The increasingly alarming brutality of the warriors on all sides and the deepening sectarian schism make the situation almost irredeemable. The government continues to target civilians and the rebels are demolishing the shrines of other sects. An authentic video shows a rebel commander named Khalid al-Hamad, whose nom de guerre is Abu Sakkar, in Homs cutting out a slaughtered enemy’s heart and liver and chawing the heart. A salafist himself, al-Hamad claims the dead soldier deserved the treatment for being an Alawite. Amidst all the opprobrium it may have attracted, the act has also brought Abu Sakkar much admiration and followership.
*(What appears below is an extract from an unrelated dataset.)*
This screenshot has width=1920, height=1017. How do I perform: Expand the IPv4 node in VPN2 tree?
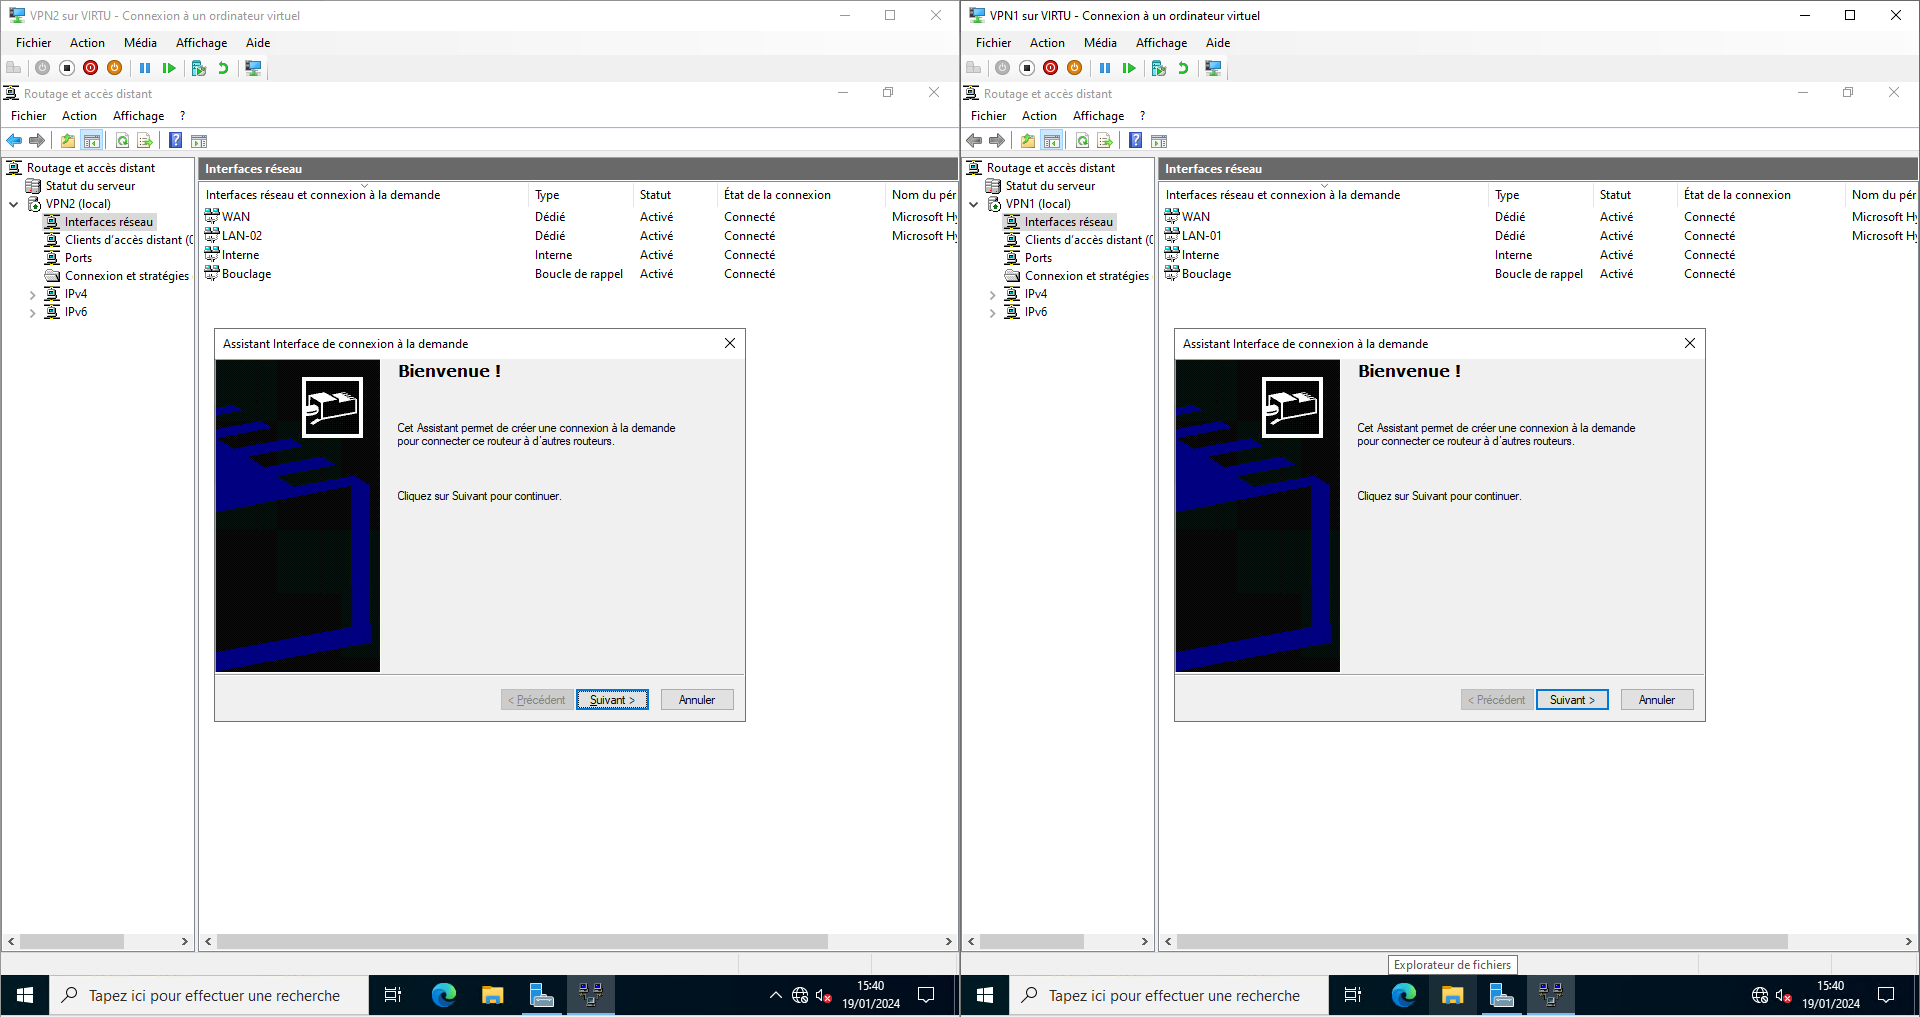click(x=33, y=295)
In addition to numerous fan messages and comments, hundreds of activists changed their Facebook status all at once to read “Abu Sakkar, the heart-eater of Assad’s thugs, represents me.” While this video may be gruesome, it only shows the torture of a dead body in a country whose citizens now routinely torture one another to death. There have also been hundreds of videos depicting the brutalities committed by the government soldiers against the fighters and civilians, many of them women and children. These videos show how horrifically heartless the Syrian war has turned on both sides. Government soldiers and rebels alike are perpetrating savagery and flaunting it on the internet with an incessant uploading of clips showing ears being sliced off, fingers chopped from hands as mementos, organs removed from torsos and other barbaric acts that are inexplicably worse. As a political conflict has mutated into a cruel sectarian war both sides are vying to outdo each other in perverse barbarity. That civil wars are usually crueller than internationals wars is an acknowledged fact but Syrian internecine is becoming more punishing than any other in the recent history. It is hard to see how in the aftermath of all this the numerous religious and ethnic groups that have long been proud of calling Syria their home will go back to living side by side in harmony. A beautiful country in the cradle of history is being laid waste by a pitiless government and the mindless bigoted regimes in some of its neighbouring countries. Beware, Syria is now an inferno that can engulf a large part of the Middle East.